** PAGE EXTRACT **
╭──
10/14/11 - "Beyond The Battlefield" is a 10-part series exploring the challenges that severely wounded veterans of Iraq and Afghanistan face after they return home, as well as what those struggles mean for those close to them. Other stories in the series can be found here, and listen to reporter David Wood discuss "Beyond The Battlefield" with NPR's Terry Gross here.Army Staff Sgt. Bryan Gansner was lucky: The IED that exploded beneath his vehicle in Iraq one hot night in July 2006 didn't kill him. It did, however, shatter his heels and ankles and shred his legs, and the concussion bruised his brain, dimming his cognitive and emotional abilities. Jagged shrapnel also peppered his body, leaving him bleeding heavily. Forty of his fellow 101st Airborne troopers lined up to donate blood, and medics and surgeons patched the holes and saved his leg. Medevac planes sped him homeward for advanced surgery.
╰──
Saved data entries
╭──
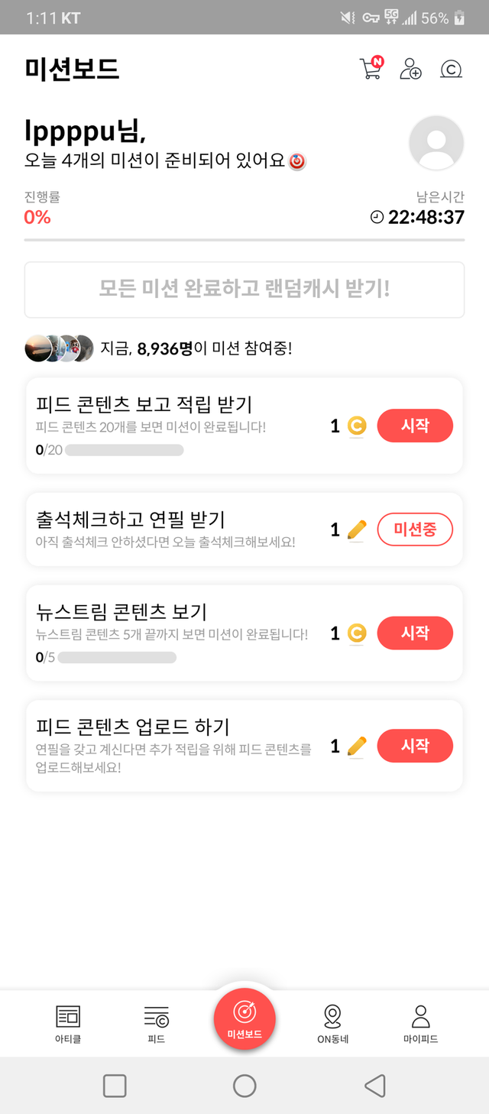
Task: Tap the participants' avatar group thumbnails
Action: [x=59, y=348]
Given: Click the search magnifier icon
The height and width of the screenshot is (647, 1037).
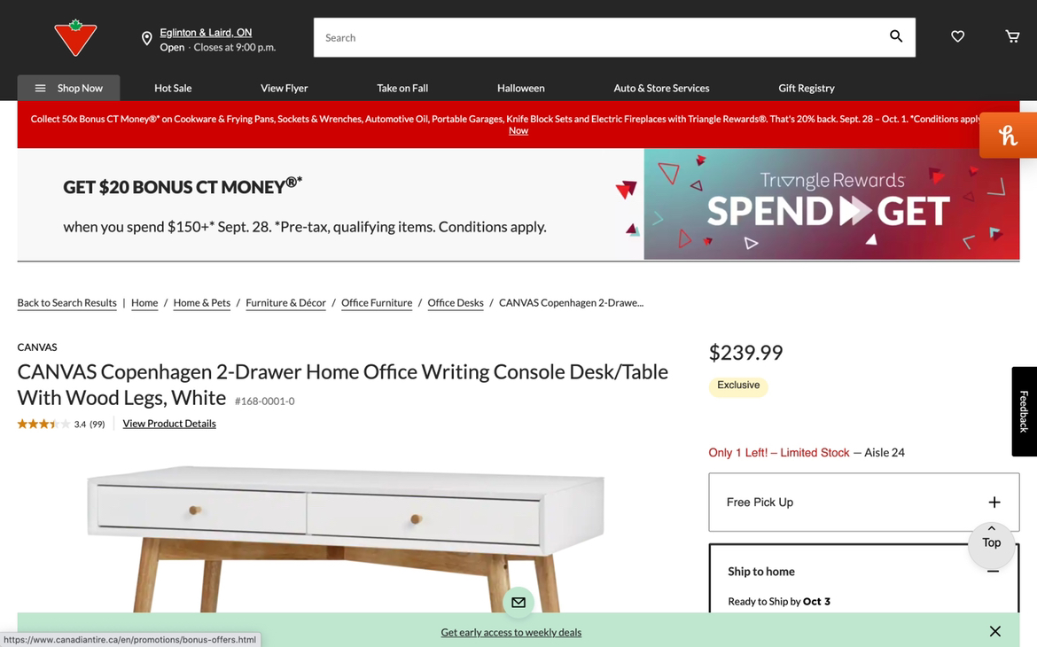Looking at the screenshot, I should coord(896,36).
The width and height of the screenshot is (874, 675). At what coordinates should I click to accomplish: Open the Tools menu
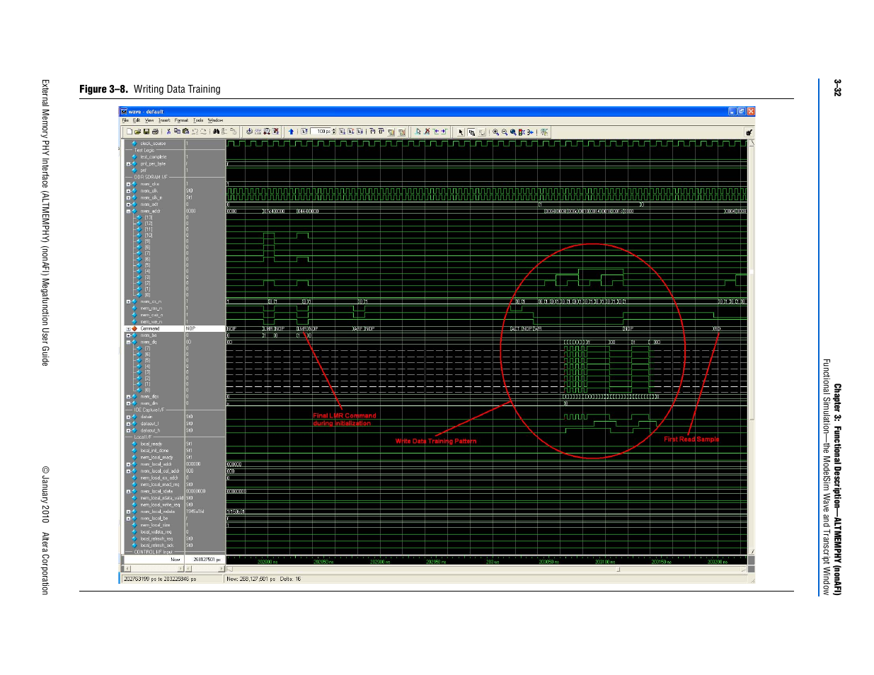tap(198, 120)
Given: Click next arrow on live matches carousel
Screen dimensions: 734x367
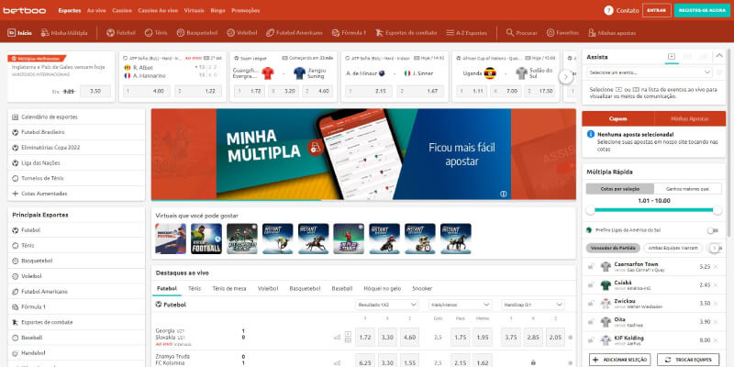Looking at the screenshot, I should coord(566,77).
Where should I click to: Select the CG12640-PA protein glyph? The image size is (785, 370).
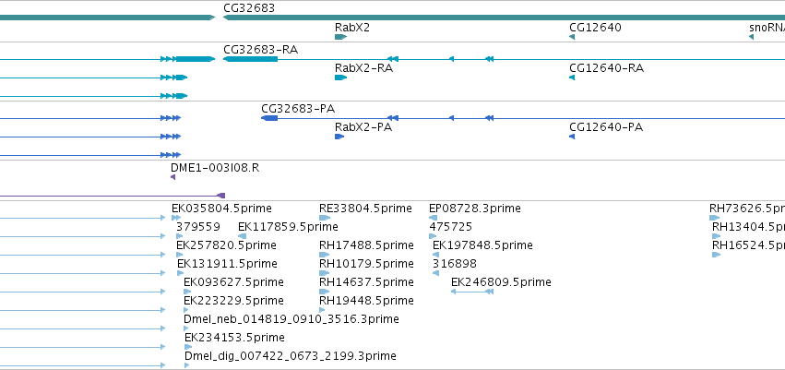572,137
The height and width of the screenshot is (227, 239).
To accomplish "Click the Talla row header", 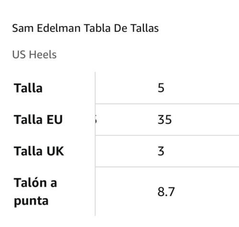I will [x=28, y=88].
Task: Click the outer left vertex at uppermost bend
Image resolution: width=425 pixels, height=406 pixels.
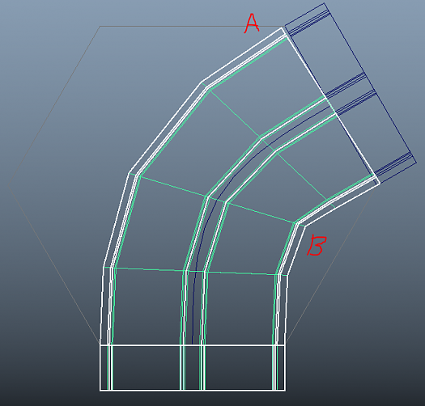Action: click(202, 82)
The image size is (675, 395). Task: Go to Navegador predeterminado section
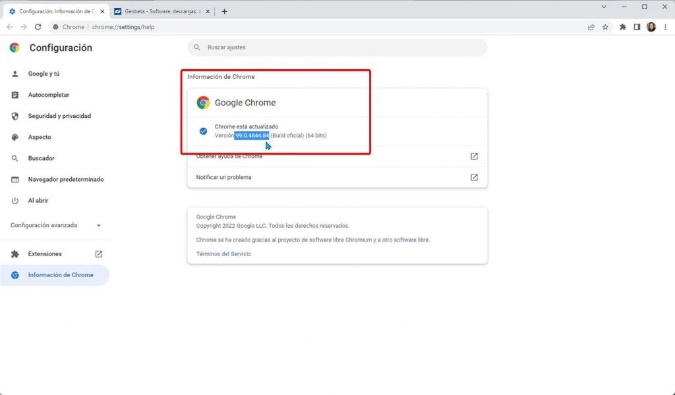click(65, 179)
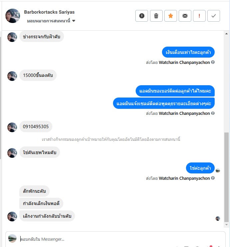Click the chat vertical scrollbar thumb
This screenshot has height=247, width=230.
[226, 177]
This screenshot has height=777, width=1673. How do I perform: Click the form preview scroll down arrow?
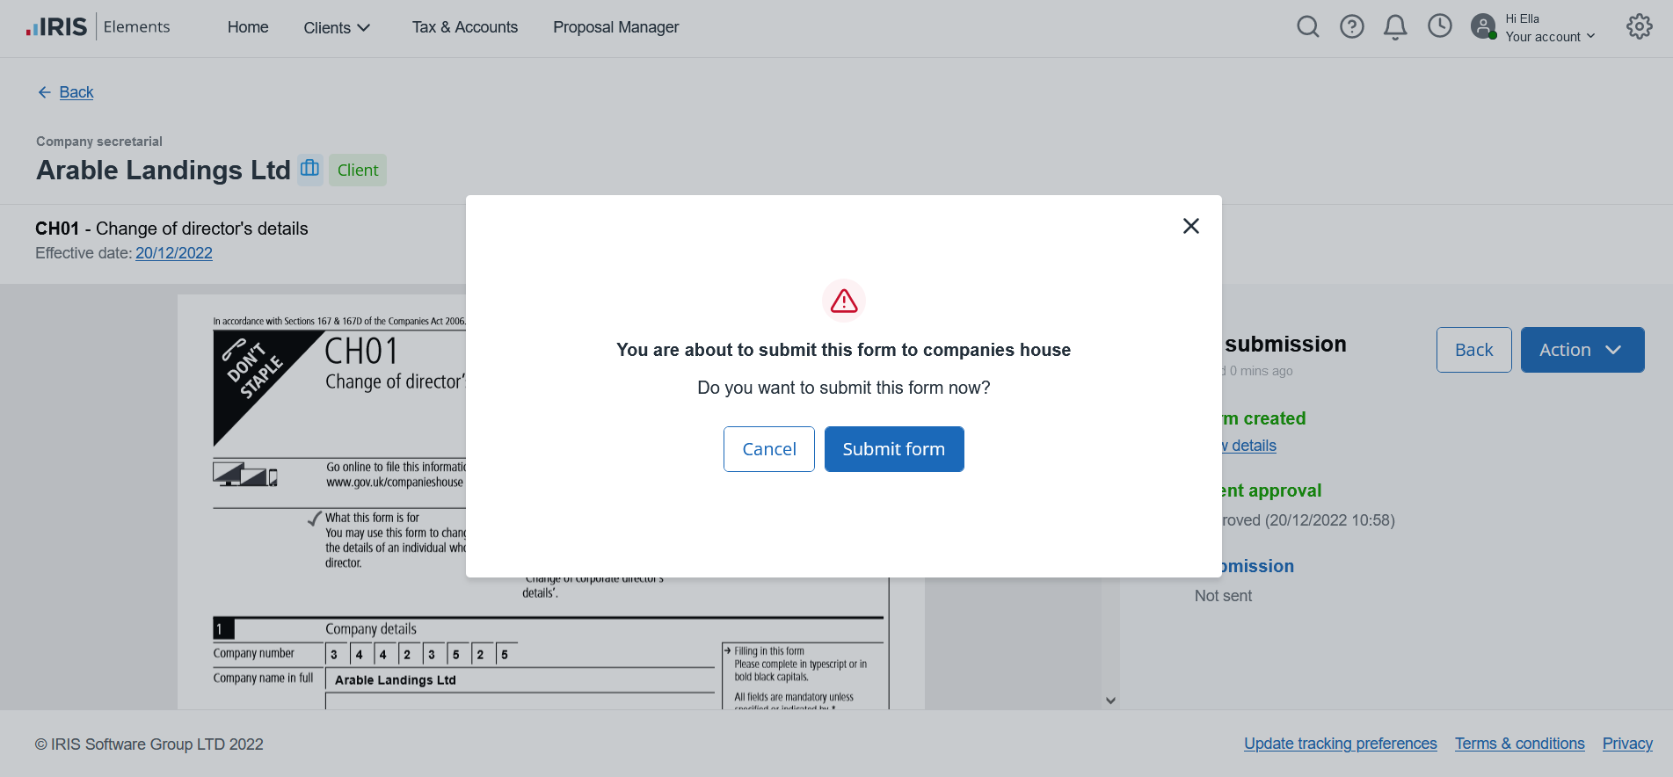[x=1110, y=701]
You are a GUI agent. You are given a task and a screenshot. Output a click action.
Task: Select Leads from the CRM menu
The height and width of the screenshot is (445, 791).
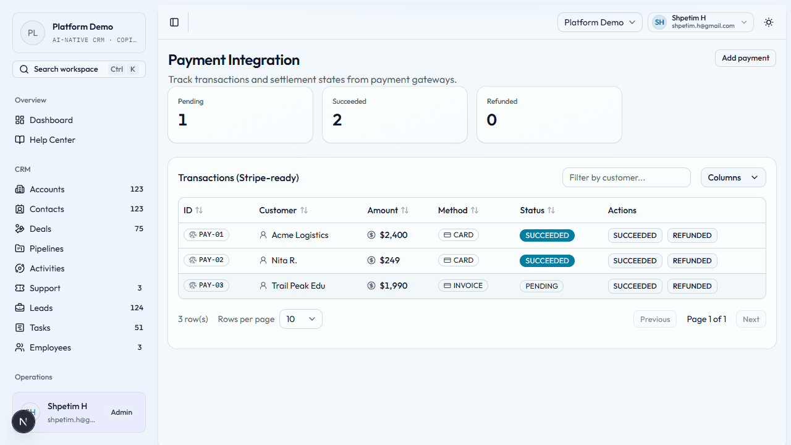pyautogui.click(x=40, y=307)
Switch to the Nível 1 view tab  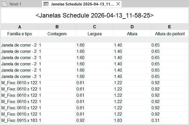[x=15, y=4]
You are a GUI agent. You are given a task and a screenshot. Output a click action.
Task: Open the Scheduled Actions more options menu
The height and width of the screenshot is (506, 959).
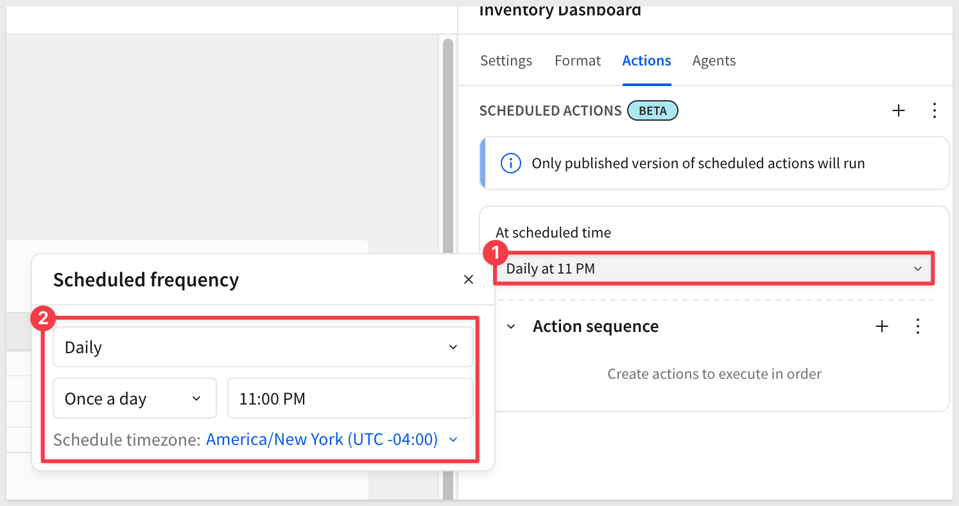coord(934,111)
╰──
Answer these about the article on wounded veterans:
(a) How many parts make up the "Beyond The Battlefield" series?
(b) In what month and year did the IED explode beneath Bryan Gansner's vehicle?
(c) How many of his fellow 101st Airborne troopers lined up to donate blood?
You don't need the entries for this.

** ANSWER TO THIS EXERCISE **
(a) 10
(b) July 2006
(c) Forty